Chairman and Chief Executive Officer

Date: March 27, 2014


Exhibit 99.1

500.com Limited Announces Proposed Offerings of Convertible Senior Notes and

American Depositary Shares

SHENZHEN, China, March 26, 2014 – 500.com Limited (“500.com” or the “Company”) (NYSE: WBAI), today announced that it has filed registration statements with the U.S. Securities and Exchange Commission (the “SEC”) with regard to (i) a proposed underwritten public offering by the Company and certain shareholders of the Company of American Depositary Shares, each representing 10 Class A ordinary shares, par value $0.00005 per share, of the Company (the “ADSs”), and (ii) a proposed underwritten public offering by the Company of its convertible senior notes (the “Notes”).

Subject to market and other conditions, the Company and certain shareholders of the Company propose to offer ADSs. A selling shareholder intends to grant to the underwriters of the proposed ADS offering a 30-day option to purchase additional ADSs. The Company will not receive any proceeds from the proposed sale of the ADSs by the selling shareholders.

Concurrently with the proposed offering of the ADSs and subject to market and other conditions, the Company proposes to offer the Notes. The Company intends to grant to the underwriter of the proposed Notes offering a 30-day option to purchase additional principal amount of the Notes.

Deutsche Bank Securities Inc., Credit Suisse Securities (USA) LLC and Morgan Stanley & Co. International plc are acting as representatives of the underwriters for the proposed offering of the ADSs, and Deutsche Bank Securities Inc. is acting as the representative of the underwriters of the proposed offering of the Notes.

In connection with the above proposed offerings, Deutsche Bank Securities Inc., the sole bookrunning manager in the Company’s initial public offering of 66,539,000 ADSs representing the Company’s ordinary shares, are releasing the lock-up restrictions with respect to up to 49,627,409 Class B ordinary shares of the Company held by two directors of the Company. The release will take effect on or about April 8, 2014, and the ADSs representing such ordinary shares may be sold on or after such date.

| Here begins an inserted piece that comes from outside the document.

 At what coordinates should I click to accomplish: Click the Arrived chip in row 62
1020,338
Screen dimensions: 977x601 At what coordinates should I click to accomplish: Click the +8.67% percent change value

Registration statements relating to these securities have been filed with the SEC but have not yet become effective. These securities may not be sold nor may offers to buy be accepted prior to the time the registration statements become effective. This press release shall not constitute an offer to sell or a solicitation of an offer to purchase, nor shall there be any sale of, any of the securities in any jurisdiction in which such an offer, solicitation or sale would be unlawful prior to registration or qualification under the securities laws of any such jurisdiction. The securities have not been and will not be registered under the applicable securities laws of any jurisdiction outside of the United States of America.